Computational Research

SAIL computational team strives to make emerging statistical and computational techniques in single cell analytics accessible to the wider MSKCC community. To achieve this goal, our team takes three major responsibilities: 1) standardized data access and processing, 2) data analytics and methods development, and 3) organizing single-cell workshops.

At SAIL, we process single-cell omics data of different modalities every day. As such, we maintain a robust data infrastructure responsible for managing, storing, and processing the single cell genomics and imaging experiments entrusted with our team. We also develop new and modified bioinformatics pipelines in order to accommodate the cutting-edge technologies being developed by SAIL’s experimental side. We primarily utilize Amazon Web Services to store and process data; if you work with SAIL and need any assistance in accessing your data or have any questions, please feel free to attend our weekly office hours where our team is available to provide guidance and support. We also make heavy use of the high-performance computing (HPC) resources available at MSK and are proud users and contributors to the multimodal data platform, Isabl.

Once the data has been processed, SAIL provides various forms of support to enable our collaborators to extract novel biological insights from their data. For example, we have been involved in driving the computational analysis of collected data in close-collaboration with the biological/wet lab group. This typically involves in-depth analysis of the data in which we adapt existing computational tools to better characterize the data and understand the biology (see Publications page for more). SAIL also benchmarks new tools developed by the single-cell field and aspires to make the most effective methods available to the single-cell community at MSKCC.

We believe that the biologist who collected the data possesses intuition about the data that should be used to effectively guide computation and analysis of the data. With this in mind, we put substantial efforts to train and educate wet-lab biologists at MSK to be able to analyze their data on their own. As part of this, SAIL regularly organizes single-cell data analysis workshops in which wet-lab biologists (graduate students and post-docs) can participate to learn more about novel computational methods being developed in the field and implement them on their own for their data. We have compiled Python notebooks with implementations and explanations of state-of-the-art methods to use for single-cell data analysis (such as normalization, clustering, cell typing, trajectory analysis). These notebooks provide a platform for our collaborators to build their analysis. Furthermore, as a more continuous support system beyond workshops, we provide consultation services during weekly office hours to help guide the analyses and provide ideas.

SAIL office hours

(1) Open for general MSKCC labsProviding computational guidance / support on your own single-cell data analysis project (scRNA-seq, scATAC-seq).

Host: Roshan Sharma; Booking: here.

(2) Only open for labs with data generated by SAIL: Addressing your data access needs including AWS setup, data access and processing, sequence re-alignment etc. 

Host: Andrew Moorman; Booking: here.

Please note that we do not provide support for HPC or other IT related questions.
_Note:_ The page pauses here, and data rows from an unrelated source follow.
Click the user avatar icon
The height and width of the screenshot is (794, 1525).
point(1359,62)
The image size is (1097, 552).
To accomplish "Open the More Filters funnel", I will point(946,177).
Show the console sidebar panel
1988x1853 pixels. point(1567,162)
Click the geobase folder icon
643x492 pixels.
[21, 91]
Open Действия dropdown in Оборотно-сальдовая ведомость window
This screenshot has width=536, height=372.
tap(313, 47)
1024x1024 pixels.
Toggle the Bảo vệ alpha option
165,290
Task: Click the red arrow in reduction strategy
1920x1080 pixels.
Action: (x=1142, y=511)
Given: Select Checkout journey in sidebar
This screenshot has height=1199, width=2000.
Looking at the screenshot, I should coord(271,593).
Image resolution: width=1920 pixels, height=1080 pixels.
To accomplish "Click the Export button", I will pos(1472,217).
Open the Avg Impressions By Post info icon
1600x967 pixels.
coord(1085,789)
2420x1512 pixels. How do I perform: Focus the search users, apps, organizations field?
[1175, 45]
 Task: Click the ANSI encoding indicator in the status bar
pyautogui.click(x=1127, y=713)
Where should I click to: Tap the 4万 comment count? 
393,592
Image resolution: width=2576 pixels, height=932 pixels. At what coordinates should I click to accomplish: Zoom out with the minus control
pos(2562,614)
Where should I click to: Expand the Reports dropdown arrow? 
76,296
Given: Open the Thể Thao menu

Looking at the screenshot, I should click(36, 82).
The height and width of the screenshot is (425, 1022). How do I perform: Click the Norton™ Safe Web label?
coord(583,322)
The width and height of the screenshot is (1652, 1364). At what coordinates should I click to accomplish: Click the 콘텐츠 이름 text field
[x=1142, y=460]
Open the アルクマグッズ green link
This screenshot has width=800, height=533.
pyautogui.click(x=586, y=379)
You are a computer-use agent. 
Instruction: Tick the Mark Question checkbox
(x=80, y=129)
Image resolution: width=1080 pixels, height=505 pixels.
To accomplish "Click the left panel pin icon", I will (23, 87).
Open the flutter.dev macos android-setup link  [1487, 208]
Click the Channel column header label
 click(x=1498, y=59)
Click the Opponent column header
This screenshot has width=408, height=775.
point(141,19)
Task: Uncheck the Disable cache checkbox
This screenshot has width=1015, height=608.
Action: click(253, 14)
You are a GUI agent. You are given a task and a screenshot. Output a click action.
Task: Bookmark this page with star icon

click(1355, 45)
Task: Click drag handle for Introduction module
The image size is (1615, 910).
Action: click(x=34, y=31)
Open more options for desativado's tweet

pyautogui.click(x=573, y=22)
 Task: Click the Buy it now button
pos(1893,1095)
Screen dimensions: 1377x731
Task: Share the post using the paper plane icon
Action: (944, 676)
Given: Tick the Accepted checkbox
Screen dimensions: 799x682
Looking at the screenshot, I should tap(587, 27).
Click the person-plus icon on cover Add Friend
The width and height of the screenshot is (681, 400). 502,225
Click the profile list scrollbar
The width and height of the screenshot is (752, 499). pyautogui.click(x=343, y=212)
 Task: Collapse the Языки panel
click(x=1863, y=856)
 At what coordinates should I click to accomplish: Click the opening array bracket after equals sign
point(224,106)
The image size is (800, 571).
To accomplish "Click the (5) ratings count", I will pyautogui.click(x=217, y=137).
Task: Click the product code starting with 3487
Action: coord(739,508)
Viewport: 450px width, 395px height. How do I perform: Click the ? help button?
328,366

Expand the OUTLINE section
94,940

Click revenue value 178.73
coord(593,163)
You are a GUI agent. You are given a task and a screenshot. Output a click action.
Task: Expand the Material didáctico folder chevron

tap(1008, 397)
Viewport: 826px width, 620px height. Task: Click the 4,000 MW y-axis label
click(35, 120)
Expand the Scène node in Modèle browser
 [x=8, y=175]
Data Analysis Collaboration

We adapt and develop novel computational tools to perform analysis of single cell data and extract biological insights. For this, we collaborate closely with several research labs at MSKCC to carry out an in-depth analysis of the data. We value the strength in biological insights to guide statistical analyses that enables us to understand and gain new knowledge about the data. We work with various modalities of genomics data such as single-cell RNA-sequencing, single-cell CITE-sequencing, single-cell ATAC-sequencing and spatial genomics. Please click here for some of our publications

Data Pre-Processing

We also provide computational support to research labs at MSKCC to genome align and process the sequenced reads. We integrate existing and develop new pipelines to process data from several established and novel technologies. Furthermore, we provide resources such as supplementary
notebooks to enable our collaborators to perform quality control and downstream analysis of their data on their own.

Single-cell Data Analysis Workshop

We frequently organize single-cell data analysis workshops to help experimental scientists at MSKCC to develop computational skills to empower them to analyze the data they collect. We firmly believe that scientists who design the experiment and collect data have a deeper understanding of the biology that can help guide computational analysis. The workshops consist of a thorough discussion (with Python code and examples from literature) of existing computational tools used in single-cell data analysis. All the code implemented in the workshop is also made available with extensive documentation. You can view the materials from previous workshops here:

  1. Workshop-2021
  2. Workshop-2023_February/March
  3. Workshop-2023_December_phase1
  4. Workshop-2024 February phase 2: This is the most recent single-cell RNA + ATAC-seq data analysis workshop we have organized at MSKCC. Here, we continue from phase 1 to discuss more advanced data analysis tools.

Workshops for scientists outside MSKCC: In March, 2024, we organized a week long NYC wide single-cell data analysis workshop called SCALE. We invited 25 participants and the workshop included presentations followed by "hands-on" sessions where the participants implemented the discussed code. We focused on some of the important data analyses tools for analyzing scRNA-seq data. The workshop was co-organized by SAIL with the Office of Scientific Education and Training and Dr. Richard Koche from Epigenomics Innovation Research Lab at MSKCC. The slides and code from the SCALE workshop are accessible here. We hope to continue these efforts into the future and further broaden the modalities discussed.